Passage shown ▸
•••

Queen Latifah credited as playing...
Penny Escher
- Penny Escher: And I suppose you smoked all these cigarettes?
- Kay Eiffel: No, they came pre-smoked.
- Penny Escher: Yeah, they said you were funny.
- Kay Eiffel: [Penny goes to answer phone] Don't answer that!
- Penny Escher: Didn't you say this phone never r - ?
- Kay Eiffel: Shh!
- [types another sentence; the phone rings and she runs to answer it]
- Kay Eiffel: Hello?
- Harold Crick: Is this Karen Eiffel?
- Kay Eiffel: Yes.
- Harold Crick: My name is Harold Crick. I believe you're writing a story about me.
- Kay Eiffel: I'm sorry?
- Harold Crick: My name is Harold Crick.
- Kay Eiffel: Is this a joke?
- Harold Crick: No. No, I work for the IRS. My name, Miss Eiffel, is Harold Crick. When I go through the files at work I hear a deep and endless ocean.
- Kay Eiffel: [gasps; drops phone in terror] Oh, G - !
- Harold Crick: Miss Eiffel?
- Penny Escher: [They are in a hospital ward surround by lots of sick and injured people] What are we doing here? I don't even think we're supposed to *be* in here.
- Kay Eiffel: You told me I needed visual stimulation.

•••

Work to be completed ▸
Extend the quoted dialogue between Penny Escher and Kay Eiffel above, picking up right after Kay's line about visual stimulation.

•••

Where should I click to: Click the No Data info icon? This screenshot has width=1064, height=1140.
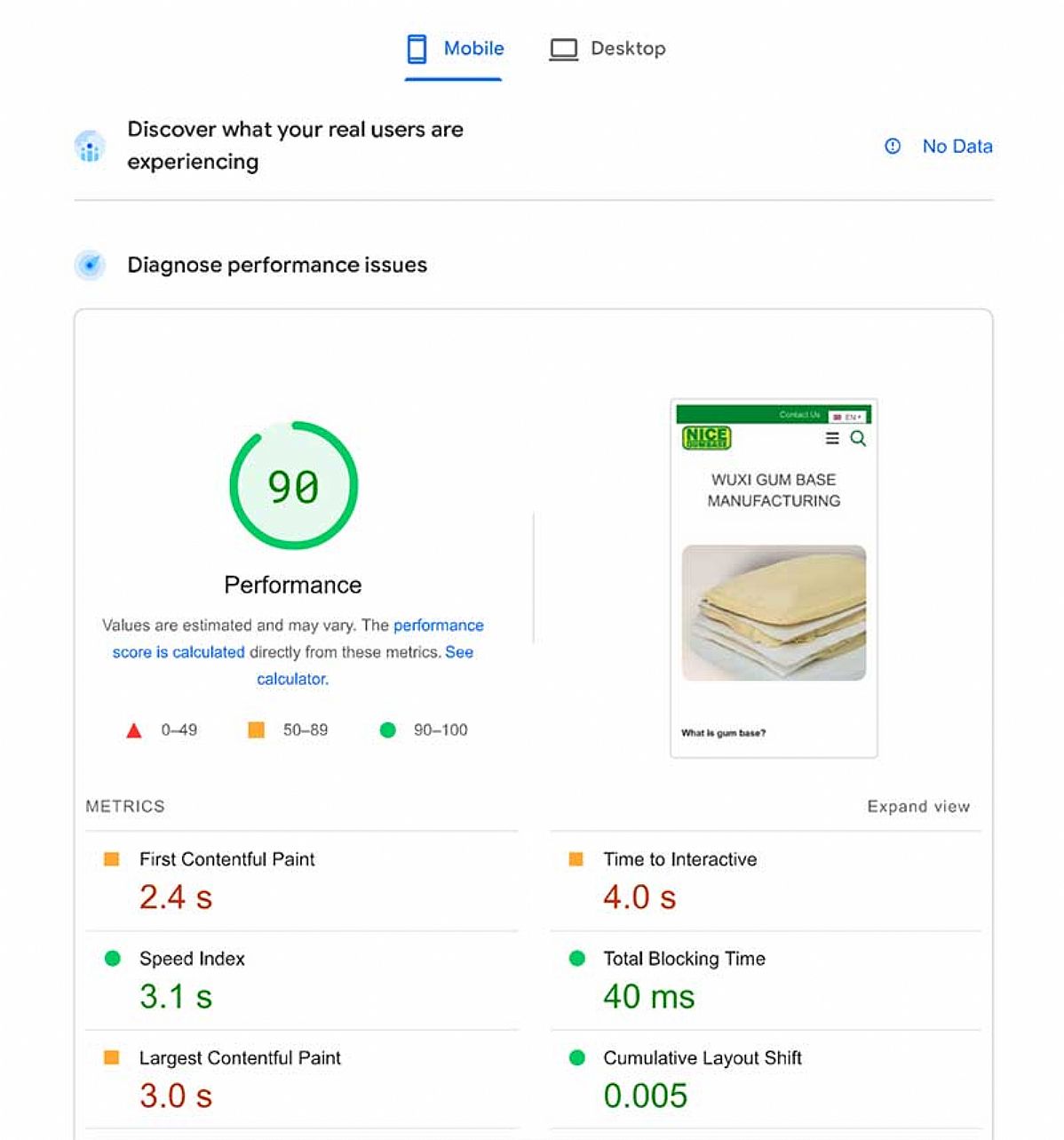coord(893,147)
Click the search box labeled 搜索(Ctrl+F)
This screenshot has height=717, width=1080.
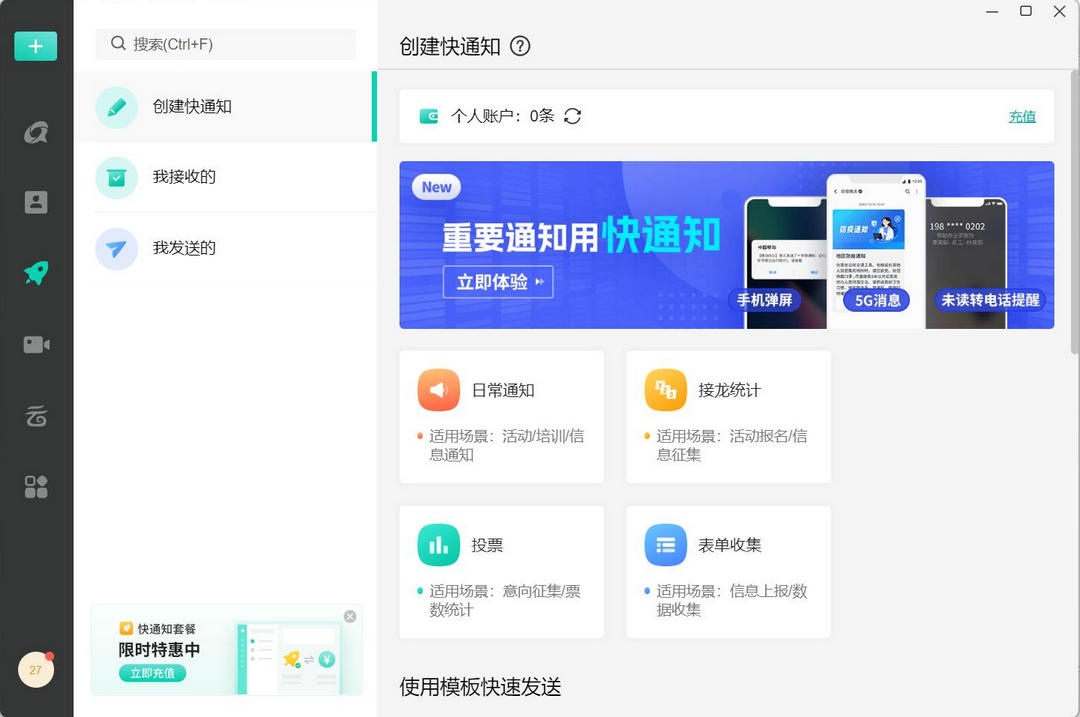(225, 44)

•••

Answer space ▸
- Penny Escher: Yeah, I meant a museum or something.
- Kay Eiffel: I don't *need* a museum. I need the goddamn infirm.
- Penny Escher: [slightly under her breath] You *are* the infirm.
- Penny Escher: Man in tweed?
- Kay Eiffel: There's nothing wrong with him, he just likes looking at sick people.
- Penny Escher: Oddly spoken with disdain.
- Kay Eiffel: ...It came to me.
- Penny Escher: How?
- Kay Eiffel: Well, Penny, like anything worth writing it came inexplicably and without method.
- Kay Eiffel: What's this?
- Penny Escher: It's literature on the nicotine patch.
- Kay Eiffel: I don't need a nicotine patch, Penny. I smoke cigarettes.
- Penny Escher: Well, it may help.
- Kay Eiffel: May help? Help what? Help what, Penny? Help write a novel?
- Penny Escher: May help save your life.
- Kay Eiffel: I'm not in the business of saving lives.
- [spits into tissue to Penny's disgust, and puts cigarette in tissue]
- Kay Eiffel: In fact, just the opposite.
- [wipes water out of eye]
- Penny Escher: I'm Penny Escher. I'm the assistant your publishers hired.
- Kay Eiffel: The spy.
- Penny Escher: The assistant. I provide the same services as a secretary.
- Kay Eiffel: I don't need a secretary.
- Penny Escher: Then I will have to find some other way of occupying my time.
- Kay Eiffel: Like watching me like a vulture in case I get distracted, because they, the publishers, think I have writer's block, isn't that right?
- Penny Escher: Do you have writer's block?
- [Kay doesn't answer]
- Penny Escher: [sitting on bench under an umbrella] May I ask what we're doing out here?
- Kay Eiffel: [sitting next to Penny without an umbrella] We're imagining car wrecks.
- Penny Escher: I see. And we can't imagine car wrecks inside?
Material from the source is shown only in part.